→ **Screenshot grounding data**

--

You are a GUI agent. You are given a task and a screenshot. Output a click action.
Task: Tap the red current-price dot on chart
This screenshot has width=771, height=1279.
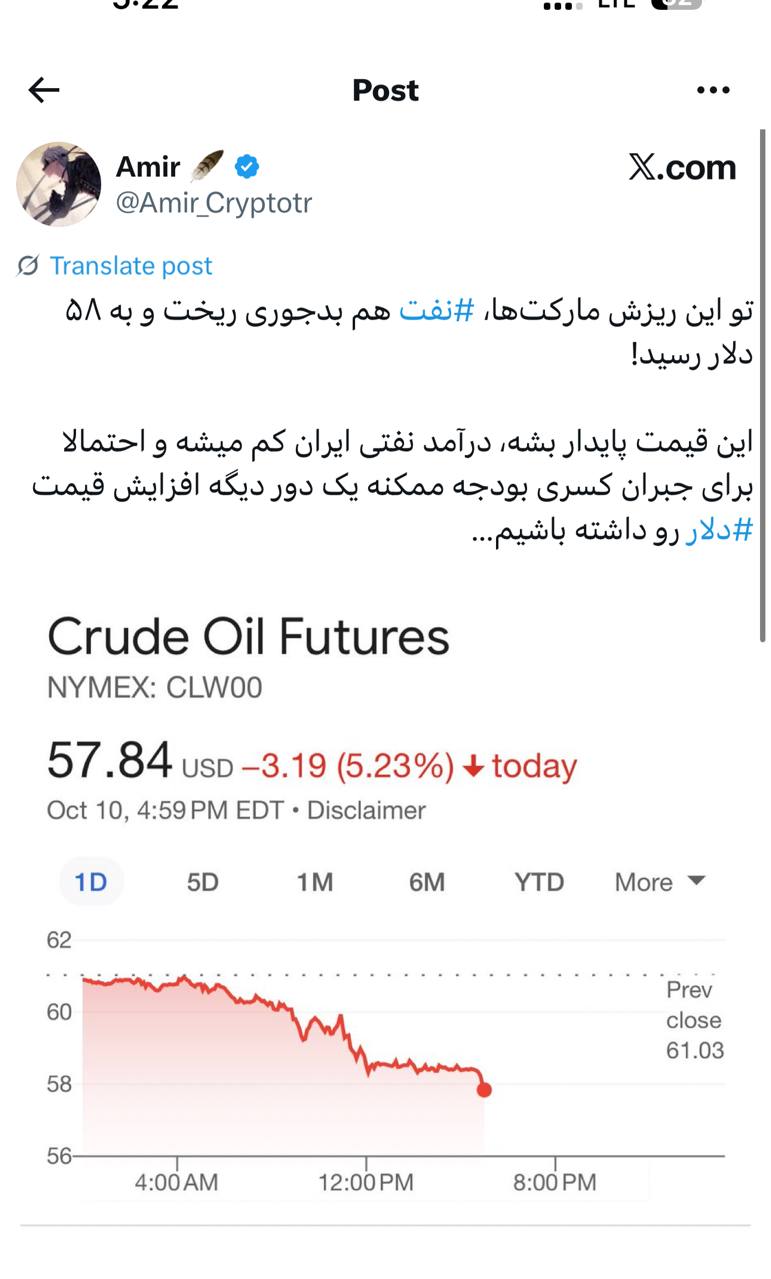[484, 1089]
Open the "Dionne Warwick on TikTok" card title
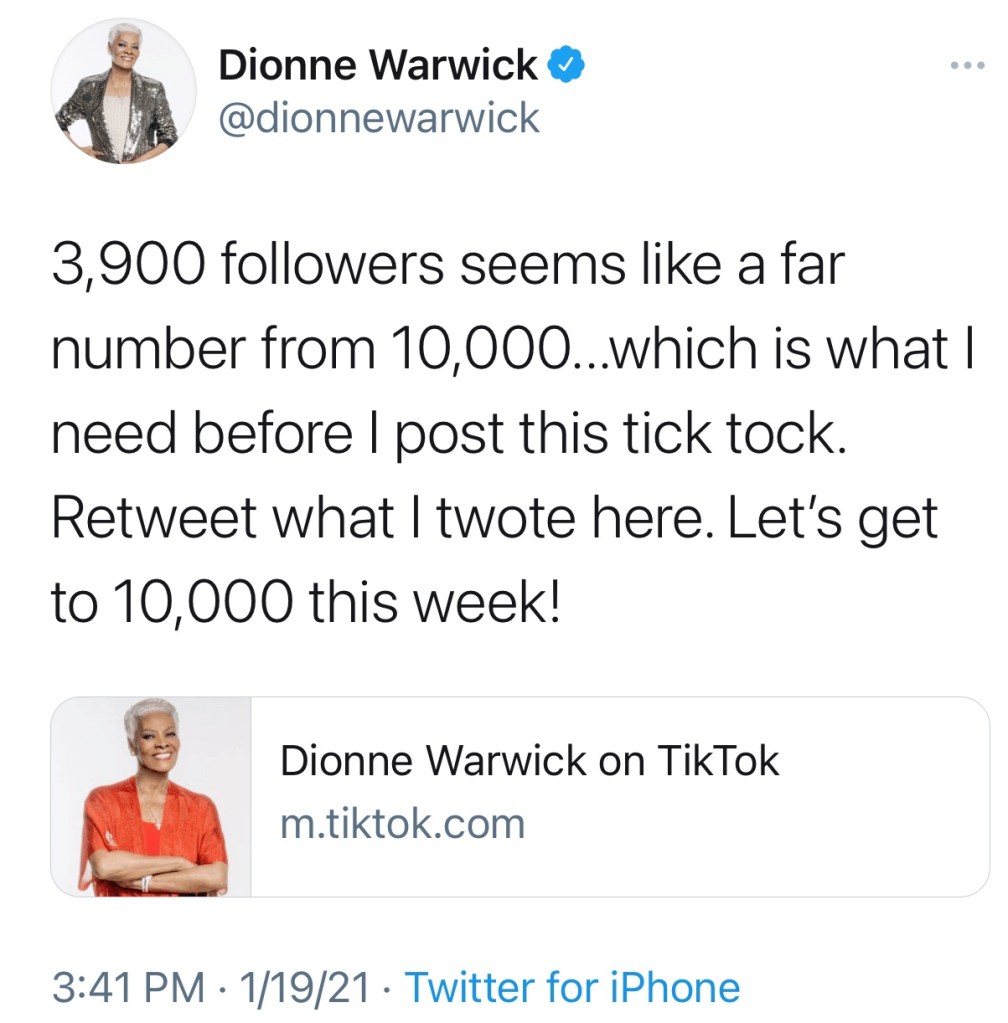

--

→ **PROBLEM**
Take the line containing "Task: Tap the red current-price dot on chart" and every line after it up to the end of the entries, and quote them exactly. Both ends count; the pictures do not.

→ **YOUR RESPONSE**
Task: Tap the red current-price dot on chart
This screenshot has width=771, height=1279.
[484, 1089]
Open the "Dionne Warwick on TikTok" card title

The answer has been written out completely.